**PROBLEM DESCRIPTION**
Except for the pictures, reproduce the records word for word.

◆ ◆ ◆

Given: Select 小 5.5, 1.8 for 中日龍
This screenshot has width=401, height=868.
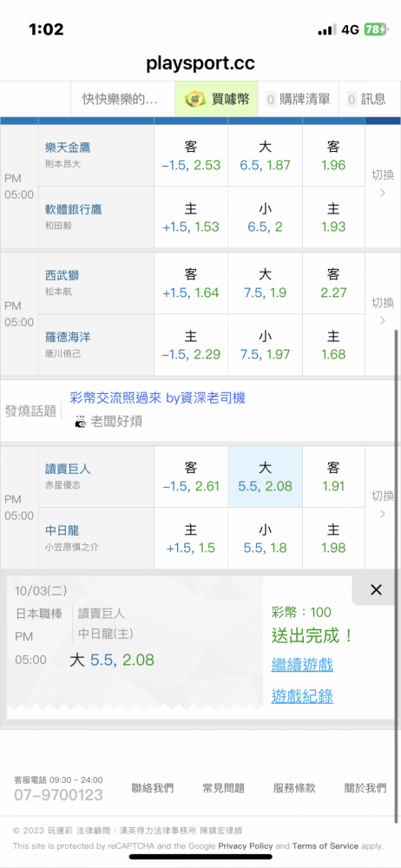Looking at the screenshot, I should click(266, 539).
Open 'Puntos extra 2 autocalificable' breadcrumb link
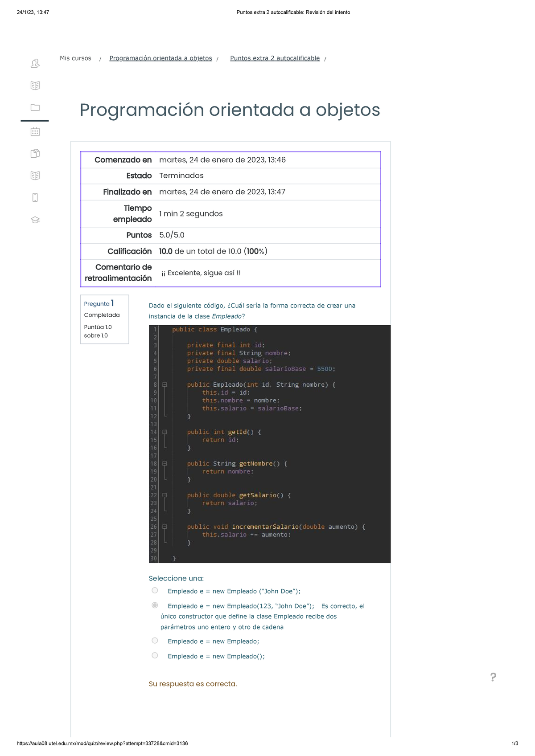535x756 pixels. click(275, 58)
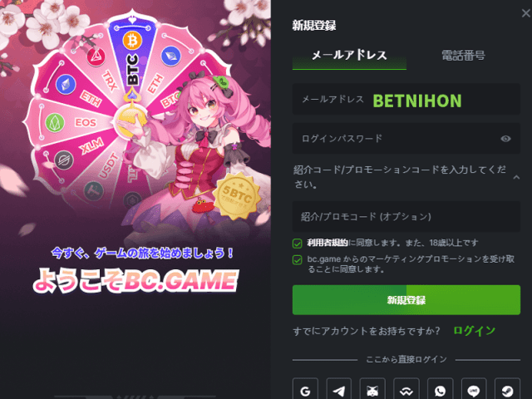Viewport: 532px width, 399px height.
Task: Sign in using the Telegram icon
Action: tap(339, 390)
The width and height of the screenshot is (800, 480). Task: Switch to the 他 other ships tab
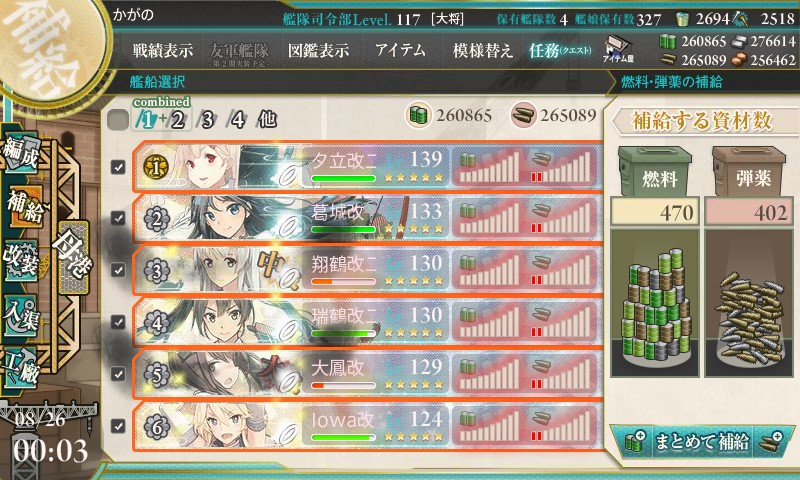tap(267, 119)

◆ ◆ ◆

**EXPECTED ANSWER**
Given: Select 小 5.5, 1.8 for 中日龍
This screenshot has width=401, height=868.
Looking at the screenshot, I should click(266, 539).
Open 'Puntos extra 2 autocalificable' breadcrumb link
535x756 pixels. click(275, 58)
Viewport: 532px width, 399px height.
Task: Sign in using the Telegram icon
Action: tap(339, 390)
The width and height of the screenshot is (800, 480). Task: Switch to the 他 other ships tab
tap(267, 119)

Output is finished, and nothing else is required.